С перерыва опоздал, конечно, потому что идти под дождём на службу и прийти мокрым не хотелось: вдруг мне на приём направили бы гражданина или гражданку — они увидели бы, что я в мокрой одежде, и это могло подорвать мой авторитет как должностного лица, а также и всего нашего учреждения. Впрочем, граждан на приём ходит мало: за полмесяца мне пришлось разбираться всего с тремя. В основном же подшиваю пенсионные дела, отвечаю на запросы из области и беседую на различные темы с соседкой по кабинету, Олимпиадой Васильевной. Штат сотрудников здесь хороший, все прекрасно ко мне относятся и приглашают домой пить чай. Нравится даже атмосфера, царящая в организации: тихий коридор с пыльными лучиками из окна, деловитые люди за столами в кабинетах, неторопливое обсуждение всяческих новостей. В общем, работается хорошо, чего и Вам желаю. Но главное не в работе, там всё в порядке. Главное — дома, а дома-то интересные дела творятся, любезный Олег Платонович! Когда в городе наконец кончился портвейн и баня перестала шуметь, я в категорической форме попросил хозяина объяснить его странное поведение. Он покряхтел, покурил; вдруг заморщился и сказал:
— Опять в мизинец стреляет. Ну, стервецы, покажу я вам...

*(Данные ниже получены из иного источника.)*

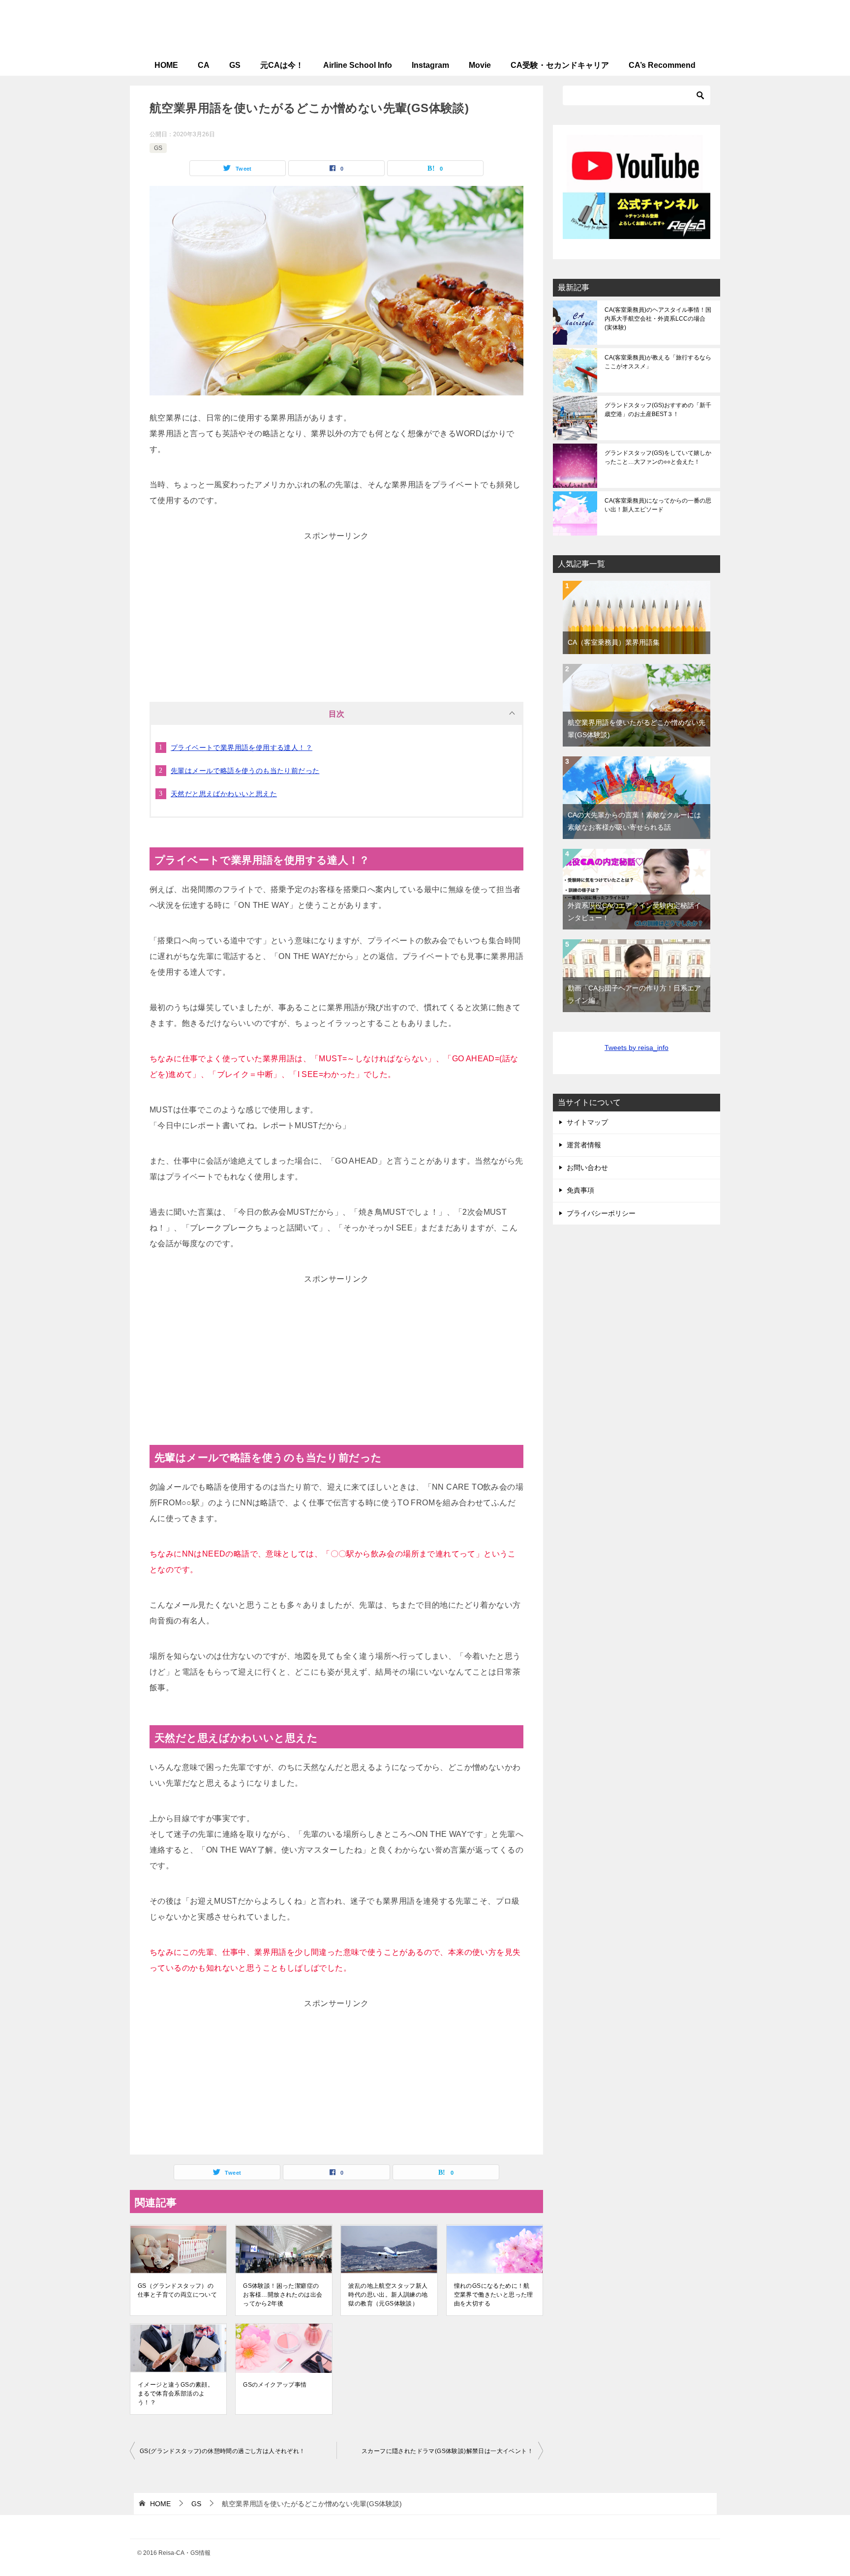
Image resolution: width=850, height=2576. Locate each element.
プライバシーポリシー (601, 1213)
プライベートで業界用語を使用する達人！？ (241, 747)
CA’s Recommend (662, 64)
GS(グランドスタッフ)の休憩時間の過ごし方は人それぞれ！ (222, 2451)
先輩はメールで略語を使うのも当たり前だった (245, 771)
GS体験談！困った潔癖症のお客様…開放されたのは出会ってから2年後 (282, 2294)
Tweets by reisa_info (636, 1047)
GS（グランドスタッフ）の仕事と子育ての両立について (177, 2290)
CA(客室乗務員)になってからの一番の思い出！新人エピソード (658, 505)
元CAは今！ (282, 64)
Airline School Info (357, 64)
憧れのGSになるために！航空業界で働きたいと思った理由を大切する (493, 2294)
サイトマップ (587, 1122)
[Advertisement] (336, 605)
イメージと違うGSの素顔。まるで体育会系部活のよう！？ (175, 2393)
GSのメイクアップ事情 (274, 2384)
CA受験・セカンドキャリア (560, 64)
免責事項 (580, 1190)
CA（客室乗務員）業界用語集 (614, 642)
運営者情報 (584, 1145)
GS (235, 64)
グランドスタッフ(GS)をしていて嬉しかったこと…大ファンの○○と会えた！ (658, 457)
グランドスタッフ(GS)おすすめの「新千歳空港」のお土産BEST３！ (658, 410)
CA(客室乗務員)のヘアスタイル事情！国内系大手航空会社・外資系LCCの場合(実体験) (658, 318)
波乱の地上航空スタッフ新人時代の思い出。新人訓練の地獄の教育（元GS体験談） (387, 2294)
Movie (480, 64)
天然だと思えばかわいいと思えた (224, 794)
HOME (166, 64)
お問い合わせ (587, 1167)
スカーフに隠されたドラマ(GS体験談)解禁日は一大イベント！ (447, 2451)
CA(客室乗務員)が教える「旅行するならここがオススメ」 (658, 362)
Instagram (430, 64)
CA (204, 64)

Выбежал в огород и стал ухать на соседских мальчишек, копающихся возле забора. Вернувшись, объяснил добродушно:
— Вот видишь — они сейчас тынинку выдёргивали, а у меня в мизинец начало постреливать. Как дёрнут — так стрельнёт... И во всём так. Крот яму под домом роет — словно меня буравит. Мышь под полом пробежит — а мне щекотно. Такие-то, Геничка, дела.
— А баня? — спросил я.
— Баня-то? — он заморгал, полез за платком. — Да тут, брат ты мой, целая история вышла. Роман можно писать, да ещё с двоеточием (при чем здесь двоеточие — никак не понимаю). Было нас двое братовей. Отец с матерью померли, когда мы ещё совсем молодыми вьюношами были, вот и остались вдвоём. Городишко тогда совсем маленький был, вроде деревни, а люди охотничали, рыбу ловили, лес валили.
И вот пошли мы как-то с Фомой в тайгу, за белкой. Побелковали, сколь могли, — а уж под самый-то конец, перед тем как из лесу выйти, — вдруг пыхнуло что-то в нас. Смотрим друг на друга, глазами хлопаем — и слова вымолвить не можем. Глядь — я ему свою, а он мне свою фляжку протягивает.
— Горит? — спрашиваю.
— Да, — говорит, — горит.
Во как сполыхнуло. Обожгло душу, да так и палило, пока до дому не добрались. А от дома-то — одни головешки. Начали снова строиться. И только тогда внутри жечь перестало, когда мы этот дом с баней выстроили. Каждое брёвнышко, каждую досточку одна к одной прилаживали, ласкали да холили. Так и жили.
Потом брат Гитлера бить ушёл. Один я остался: меня в ту пору медведь ломал — болел сильно. И раз зимой, ночью, будто ударило меня. Слышу — шум какой-то из огорода. Выбрался, а там баня вальс «Амурские волны» наскрипывает, грустно-грустно... Очень Фома этот вальс любил, всё на гармошке играл. У меня тогда аж коленки подкосились — заплакал, ушел в избу. А через неделю и похоронка пришла.
Так и живу с тех пор один. И до того родное мне тут всё, что с течением времени стал чувствовать и крота в огороде, и мышь под полом. Сжился — потому как это тоже родина, Генко... А теперь — эх!..
Старик махнул рукой, поднялся и вышел. Я тоже пошёл на крыльцо. Он гладил мерина. Обернулся ко мне и сказал:
— Теперь вот и Андрея так же чувствую: каждая шелудинка на его шкуре во мне болит. Пры-рода! — и он многозначительно ввинтил вверх корявый палец.